$100 Song

  • Posted: 10/26/11
  • Category: Travel

“I’m sick to death of that song, but for $100 I’ll play it for you. Once.”

That’s a lounge musician talking.

At the roadside Holiday Inn’s lounge, musicians do the same audience-expected songs night after night, month after month. Eventually, the first few notes of Route 66, Feelings, or Sentimental Journey provokes an involuntary grimace before being masked by a forced smile.

I feel that way about air travel.

My “rule” used to be if I could drive it in two hours, I’d do that rather than fly. But the TSA, that “quick hop” from Houston to Dallas that routed between two flahing thunderstorms with everyone - and I do mean everyone - strapped in and cinched down tight against the violent up, down and sudden rolls left and right … … Oh yeah, put me in a rental car for several hours rather than strapped i to a silver tube for a few minutes and I’m a happy traveler.
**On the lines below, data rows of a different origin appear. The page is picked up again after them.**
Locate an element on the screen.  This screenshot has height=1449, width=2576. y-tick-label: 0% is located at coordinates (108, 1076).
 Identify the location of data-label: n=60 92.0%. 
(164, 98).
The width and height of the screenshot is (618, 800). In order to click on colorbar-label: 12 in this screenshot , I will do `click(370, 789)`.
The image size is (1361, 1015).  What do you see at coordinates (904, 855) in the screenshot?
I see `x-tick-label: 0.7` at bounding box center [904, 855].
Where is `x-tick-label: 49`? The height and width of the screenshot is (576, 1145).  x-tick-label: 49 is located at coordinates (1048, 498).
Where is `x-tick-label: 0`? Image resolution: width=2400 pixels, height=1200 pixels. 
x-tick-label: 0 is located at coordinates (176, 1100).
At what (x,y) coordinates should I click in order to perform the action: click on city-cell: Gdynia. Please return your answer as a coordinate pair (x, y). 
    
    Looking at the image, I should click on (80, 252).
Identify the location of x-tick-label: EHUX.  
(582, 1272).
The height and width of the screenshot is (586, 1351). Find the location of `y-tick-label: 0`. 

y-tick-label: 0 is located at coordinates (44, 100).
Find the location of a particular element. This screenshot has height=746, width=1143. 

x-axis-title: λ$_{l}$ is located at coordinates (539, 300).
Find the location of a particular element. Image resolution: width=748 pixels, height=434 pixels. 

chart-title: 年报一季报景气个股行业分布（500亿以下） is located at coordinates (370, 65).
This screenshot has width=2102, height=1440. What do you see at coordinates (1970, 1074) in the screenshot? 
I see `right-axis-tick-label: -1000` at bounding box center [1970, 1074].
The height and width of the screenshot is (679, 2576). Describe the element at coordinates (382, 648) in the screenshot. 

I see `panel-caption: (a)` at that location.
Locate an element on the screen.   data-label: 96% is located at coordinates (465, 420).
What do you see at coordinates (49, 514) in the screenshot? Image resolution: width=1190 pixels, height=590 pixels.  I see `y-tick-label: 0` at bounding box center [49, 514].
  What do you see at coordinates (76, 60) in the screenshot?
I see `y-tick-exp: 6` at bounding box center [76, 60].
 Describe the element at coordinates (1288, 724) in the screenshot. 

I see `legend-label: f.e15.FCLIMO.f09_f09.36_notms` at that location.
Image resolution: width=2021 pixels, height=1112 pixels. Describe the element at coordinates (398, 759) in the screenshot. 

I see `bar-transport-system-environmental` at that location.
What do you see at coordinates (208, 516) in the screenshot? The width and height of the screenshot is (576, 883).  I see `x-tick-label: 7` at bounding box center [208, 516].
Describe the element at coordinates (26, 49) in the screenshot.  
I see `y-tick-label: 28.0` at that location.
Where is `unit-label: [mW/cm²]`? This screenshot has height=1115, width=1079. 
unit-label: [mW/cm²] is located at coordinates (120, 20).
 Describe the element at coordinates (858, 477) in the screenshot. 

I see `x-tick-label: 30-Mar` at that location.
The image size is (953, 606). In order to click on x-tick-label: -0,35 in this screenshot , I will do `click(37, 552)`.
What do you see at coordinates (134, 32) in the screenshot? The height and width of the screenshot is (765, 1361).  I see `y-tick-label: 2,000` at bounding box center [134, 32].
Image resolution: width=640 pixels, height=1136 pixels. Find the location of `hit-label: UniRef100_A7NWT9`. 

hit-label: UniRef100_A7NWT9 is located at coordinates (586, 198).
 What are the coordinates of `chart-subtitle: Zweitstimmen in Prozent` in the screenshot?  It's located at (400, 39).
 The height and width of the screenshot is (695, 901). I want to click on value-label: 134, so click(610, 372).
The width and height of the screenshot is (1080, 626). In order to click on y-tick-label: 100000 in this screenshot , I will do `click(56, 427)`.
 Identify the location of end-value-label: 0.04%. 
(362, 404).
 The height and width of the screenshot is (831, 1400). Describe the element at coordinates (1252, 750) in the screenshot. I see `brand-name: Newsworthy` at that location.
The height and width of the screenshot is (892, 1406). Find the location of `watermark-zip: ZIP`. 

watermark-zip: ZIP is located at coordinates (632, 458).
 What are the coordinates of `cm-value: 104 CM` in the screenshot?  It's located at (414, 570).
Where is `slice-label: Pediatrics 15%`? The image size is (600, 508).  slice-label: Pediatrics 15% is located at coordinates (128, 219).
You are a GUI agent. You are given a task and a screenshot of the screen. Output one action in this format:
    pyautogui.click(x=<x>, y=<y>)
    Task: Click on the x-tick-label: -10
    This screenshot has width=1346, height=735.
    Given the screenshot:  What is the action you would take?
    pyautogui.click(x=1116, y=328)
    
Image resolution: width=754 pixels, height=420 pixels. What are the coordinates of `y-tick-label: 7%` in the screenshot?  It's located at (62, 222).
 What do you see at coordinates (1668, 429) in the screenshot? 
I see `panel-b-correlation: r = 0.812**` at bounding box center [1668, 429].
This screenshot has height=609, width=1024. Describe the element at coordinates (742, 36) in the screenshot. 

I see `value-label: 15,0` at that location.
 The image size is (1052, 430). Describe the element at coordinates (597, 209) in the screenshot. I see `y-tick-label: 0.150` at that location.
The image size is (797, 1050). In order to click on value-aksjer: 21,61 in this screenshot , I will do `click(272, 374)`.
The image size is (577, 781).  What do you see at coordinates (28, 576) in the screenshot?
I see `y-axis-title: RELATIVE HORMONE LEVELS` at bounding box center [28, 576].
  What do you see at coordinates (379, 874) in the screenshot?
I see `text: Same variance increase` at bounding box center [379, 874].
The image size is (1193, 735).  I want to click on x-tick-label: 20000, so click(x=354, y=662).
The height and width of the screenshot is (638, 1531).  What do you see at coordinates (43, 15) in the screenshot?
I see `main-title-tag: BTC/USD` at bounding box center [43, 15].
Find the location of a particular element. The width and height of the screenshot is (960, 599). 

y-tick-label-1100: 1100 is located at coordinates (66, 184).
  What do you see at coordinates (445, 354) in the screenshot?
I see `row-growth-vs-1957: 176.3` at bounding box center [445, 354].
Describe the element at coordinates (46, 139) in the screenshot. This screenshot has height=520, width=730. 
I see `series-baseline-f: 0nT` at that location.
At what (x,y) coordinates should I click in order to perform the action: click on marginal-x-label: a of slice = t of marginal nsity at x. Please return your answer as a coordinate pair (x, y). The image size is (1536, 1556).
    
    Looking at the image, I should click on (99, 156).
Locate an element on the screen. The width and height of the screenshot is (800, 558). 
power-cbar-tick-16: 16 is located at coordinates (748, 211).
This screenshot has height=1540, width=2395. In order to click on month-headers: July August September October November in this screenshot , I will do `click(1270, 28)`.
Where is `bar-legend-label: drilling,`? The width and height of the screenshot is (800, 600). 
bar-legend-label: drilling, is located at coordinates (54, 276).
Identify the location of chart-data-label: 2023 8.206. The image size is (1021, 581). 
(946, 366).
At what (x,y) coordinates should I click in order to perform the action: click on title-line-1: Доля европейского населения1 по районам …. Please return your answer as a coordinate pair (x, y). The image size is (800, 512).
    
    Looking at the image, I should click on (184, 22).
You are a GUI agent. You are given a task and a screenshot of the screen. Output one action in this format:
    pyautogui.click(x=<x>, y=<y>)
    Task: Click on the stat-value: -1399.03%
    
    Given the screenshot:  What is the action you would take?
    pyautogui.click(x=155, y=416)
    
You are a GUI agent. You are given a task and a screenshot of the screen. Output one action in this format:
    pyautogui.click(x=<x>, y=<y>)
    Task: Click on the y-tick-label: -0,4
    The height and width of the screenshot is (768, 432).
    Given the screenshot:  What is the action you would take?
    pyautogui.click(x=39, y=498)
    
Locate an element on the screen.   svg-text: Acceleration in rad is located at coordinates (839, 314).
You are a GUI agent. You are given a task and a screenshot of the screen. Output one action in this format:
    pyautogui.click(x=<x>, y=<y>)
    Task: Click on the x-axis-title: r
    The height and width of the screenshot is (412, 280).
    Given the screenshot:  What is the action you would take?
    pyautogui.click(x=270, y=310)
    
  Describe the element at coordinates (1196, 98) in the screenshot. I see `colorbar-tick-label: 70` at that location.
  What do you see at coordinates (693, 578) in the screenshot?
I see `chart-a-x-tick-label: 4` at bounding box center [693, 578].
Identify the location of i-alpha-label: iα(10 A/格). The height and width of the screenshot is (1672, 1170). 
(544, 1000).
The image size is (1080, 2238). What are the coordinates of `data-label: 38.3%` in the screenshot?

My rule is now four hours, sometimes five.

And if the schedule permits, a whole day enjoying the ground level scenery, be it bare naked winter trees, four inches of traversable snow or a deafening downpour, I’ll take the highway.

But Denver changes things, and it’s not the snow, or not exactly the snow.

It’s the rental car companies and what they do different in Denver in the winter.

You see, rental car bookings go way down in Denver in the winter. Travelers would, not surprisingly, rather go elsewhere. Consequently, the back parking lots of all the rental car companies have lots of idle cars in Denver in the winter.

Nobody wants those cars in Denver.

And what the rental car companies don’t want is more cars.

So, they hike up the “one way rental drop charge” to Denver.

Their $100 song is, “We don’t want another car but, for a bunch of money, we’ll take it anyway.”

My rental from Tulsa this past Monday is about $200/week but if I drive it to Denver and return it there, my employer will be calling me up about the two week rental for $400 but with the drop charge that racks th total up to more than $1000. And that was the cheapest of four rental companies. The worst was over three grand!

Of course, my employer will pay the rental - once probably - but I’ll surely hear a strong, “Don’t ever do that again!”

So forget the truck stops, rest areas and speed limit signs westward to Colorado. Instead I’m driving back to Tulsa Saturday morning to turn in the rental car where I got it, fly a one way to Denver and, once there, pick up a new rental to be returned also in Denver where it will again be about $200 but with no one-way fee. They’ll still be stuck with the car, but I won’t be blamed or paying for making their predicament worse.

My total travel dollars will actually be close to the same once the air ticket is added in but the damage will be spread out on the expense report form. No one charge will jump out.

And that extra ride on Southwest this weekend?

That’ll be me doing a $100 song in the lounge.